── THE DATA
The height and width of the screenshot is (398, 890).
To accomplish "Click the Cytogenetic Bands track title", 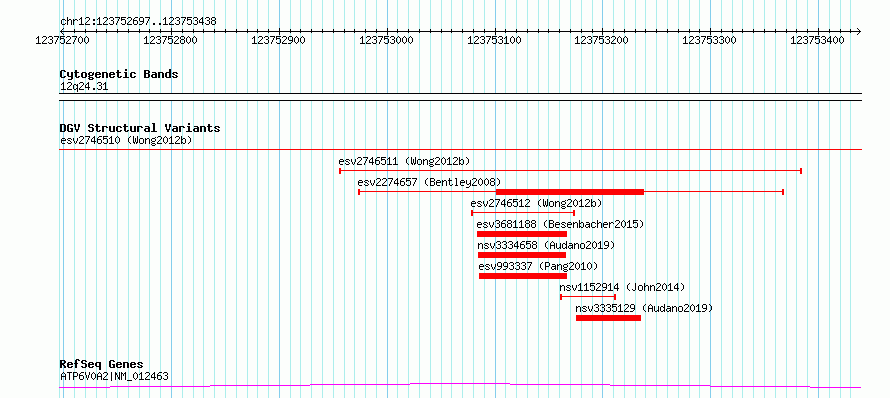I will pos(119,74).
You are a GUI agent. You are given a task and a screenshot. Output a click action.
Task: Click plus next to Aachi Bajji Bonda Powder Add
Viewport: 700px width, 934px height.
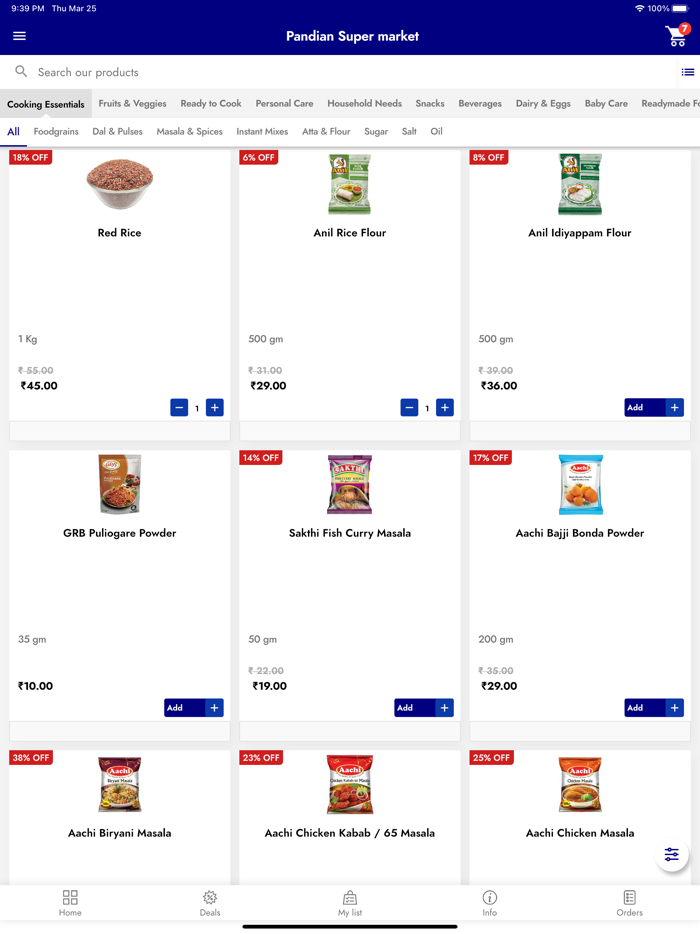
────
■ **WHAT TO PRODUCE**: Copy out the lines of the items word for word, starting with the line that contains "You are a GUI" and going on through the end of the items. Leave the pictures out of your answer.

■ **EXERCISE RESULT**:
You are a GUI agent. You are given a task and a screenshot. Output a click action.
Task: Click plus next to Aachi Bajji Bonda Powder Add
Viewport: 700px width, 934px height.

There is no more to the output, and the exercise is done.